TASKS TO COMPLETE:
- a) Copy the passage of the interview with Kimsioux Montgomery starting with "A. Kids coming" and going on through "of style born?", substituting "catalog" for "magazine".
- b) In the interview with Kimsioux Montgomery, who was her mother's salesperson at Montaldo's?

PAGE:
⁂

“I am a lifestyle person,” says Kimsioux Montgomery. Here’s a resume sampler: She worked with major luxury retailers for 20 years. She founded International Fashion Stylists Association, a membership-based organization. She and her husband, Eric, own the tailored clothing business Albert & Hall Custom Clothiers. She is a stylist to executives and gives speeches about fashion to college students. A Durham native, Montgomery earned her B.S. from N.C. A&T State University.
Q. What do you tell college kids about fashion?
A. Kids coming out of college don’t have a lot of money. I say to them, “Do you want to know how to increase your net worth by 10 percent? It’s by how you dress.” I talk about style. Because when you have style you can go anywhere in the country.
Q. What’s the difference between fashion and style?
A. Fashion is what you see when you pick up a magazine. It’s trends, and what’s popular. Style is when you put on layer after layer almost to a point where you get lost, but you know exactly when to stop, and voila, you have this look, and it’s perfect. And it may not make sense, but it’s a layer of your experience, the food you eat, the people you know.
Q. How was your sense of style born?
A. I grew up in the dressing room of Montaldo’s. My mom shopped exclusively at Montaldo’s in Durham at South Square mall. Ms. Penley was her salesperson. I remember her telling my mom, “You have champagne tastes.”
Q. What clothes do you remember from the store?

⁂

DATA PROVIDED:
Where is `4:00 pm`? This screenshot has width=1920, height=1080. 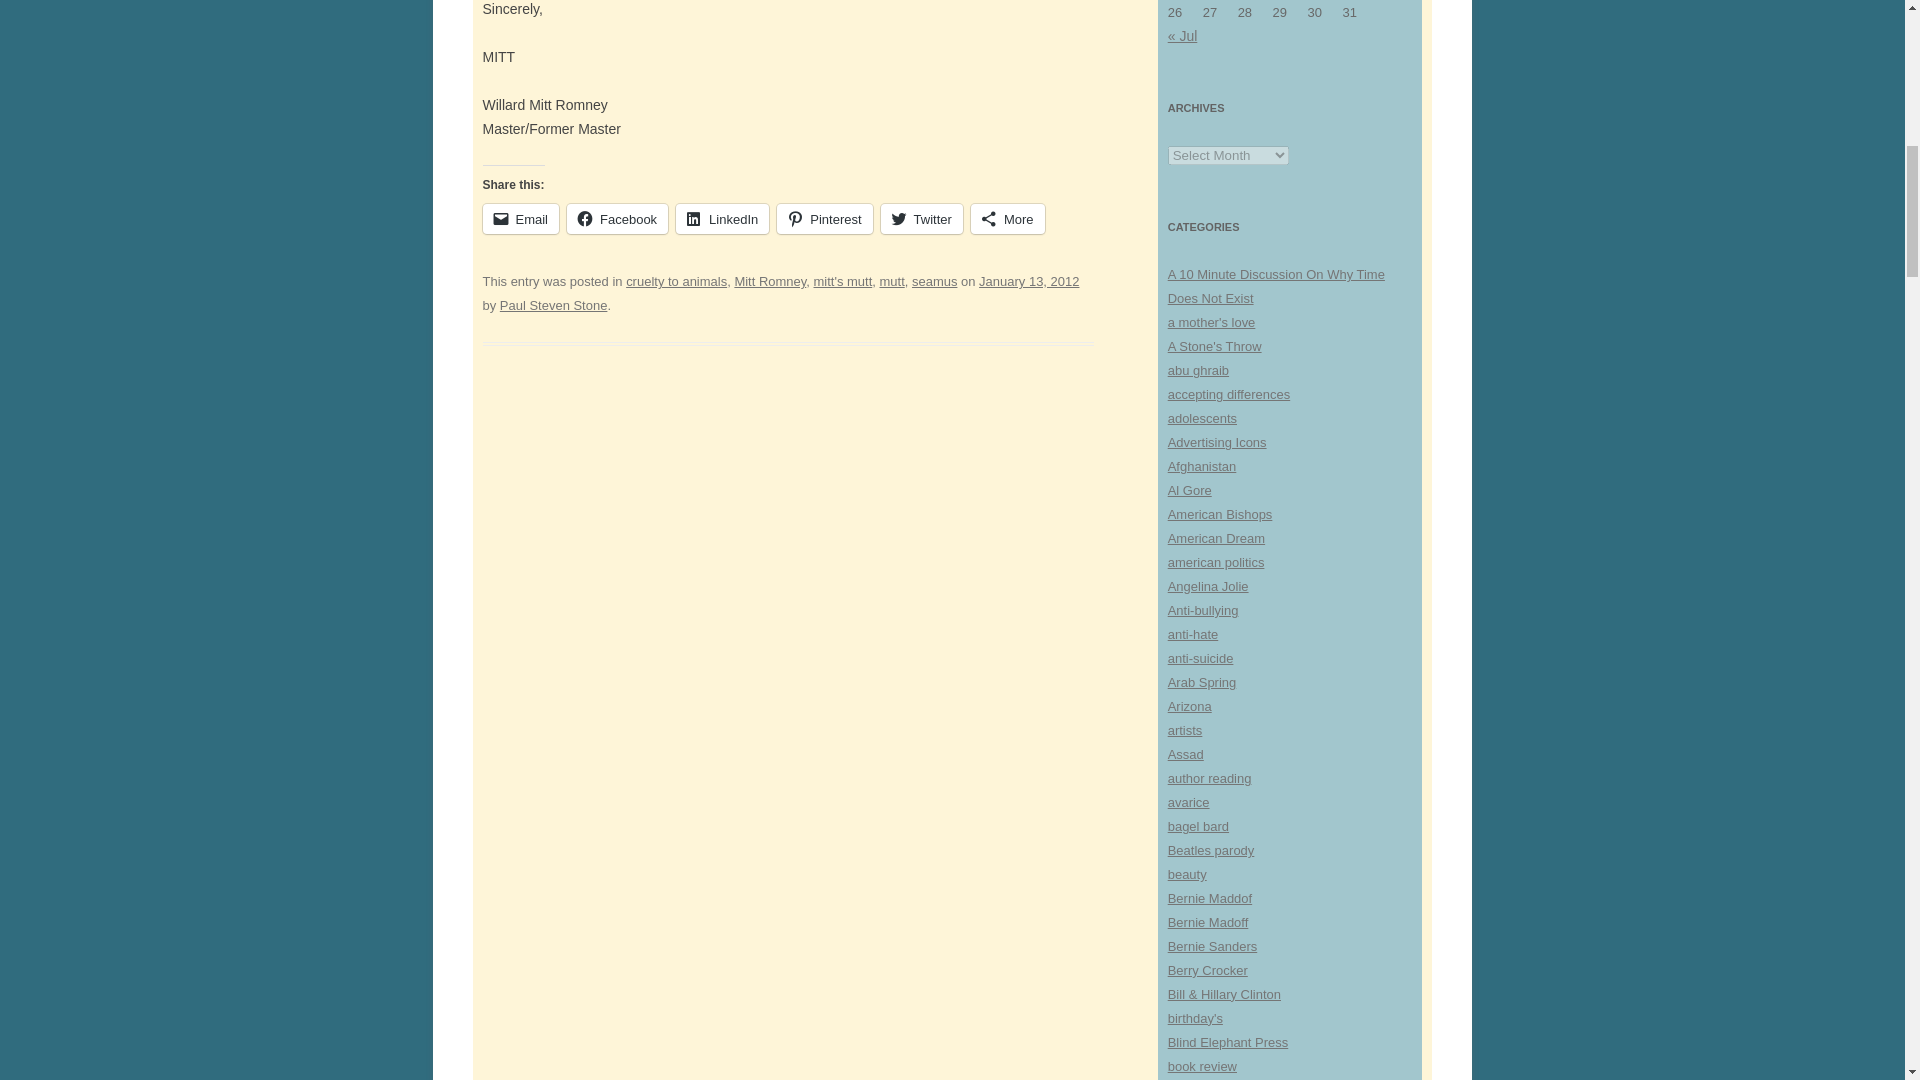 4:00 pm is located at coordinates (1029, 282).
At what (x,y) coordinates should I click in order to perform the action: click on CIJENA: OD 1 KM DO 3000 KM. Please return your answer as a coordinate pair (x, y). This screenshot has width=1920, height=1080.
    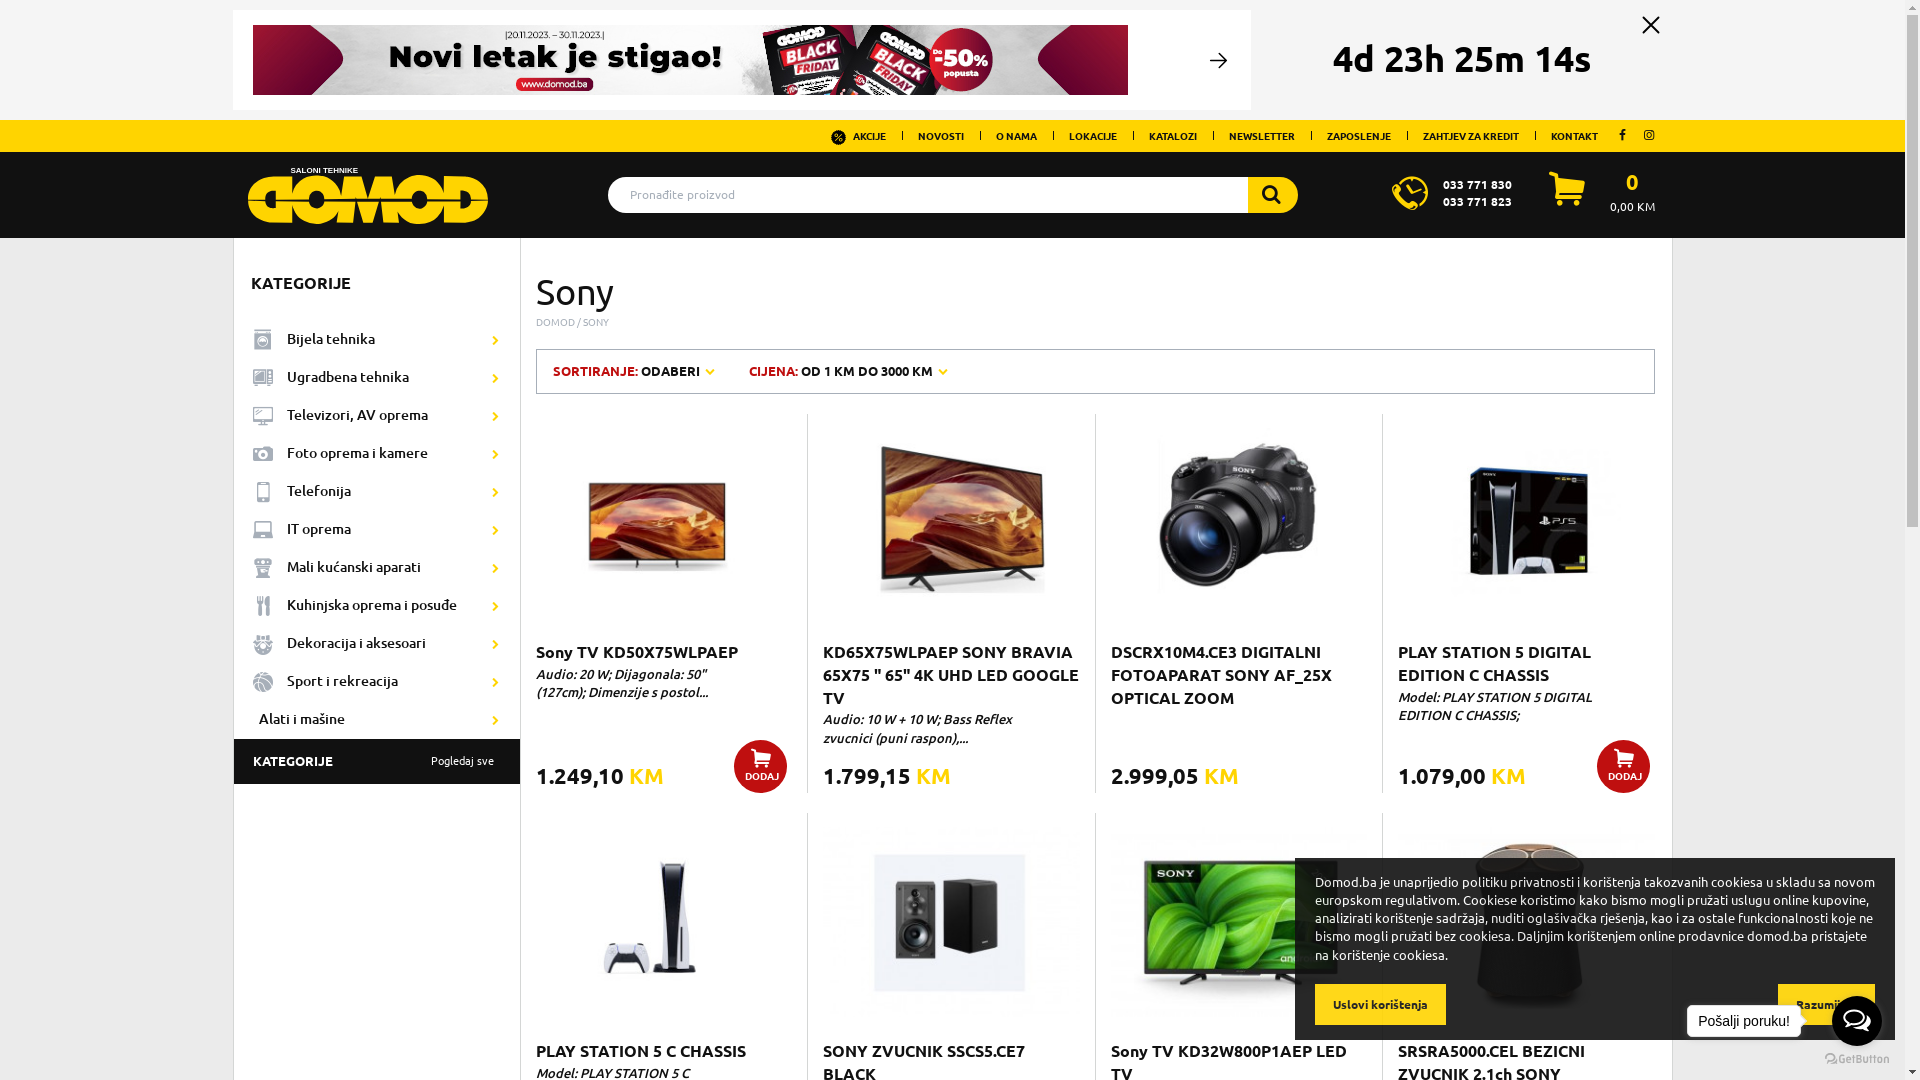
    Looking at the image, I should click on (850, 372).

⁂

OUTPUTS FOR THE TASKS:
- a)
A. Kids coming out of college don’t have a lot of money. I say to them, “Do you want to know how to increase your net worth by 10 percent? It’s by how you dress.” I talk about style. Because when you have style you can go anywhere in the country.
Q. What’s the difference between fashion and style?
A. Fashion is what you see when you pick up a catalog. It’s trends, and what’s popular. Style is when you put on layer after layer almost to a point where you get lost, but you know exactly when to stop, and voila, you have this look, and it’s perfect. And it may not make sense, but it’s a layer of your experience, the food you eat, the people you know.
Q. How was your sense of style born?

- b) Ms. Penley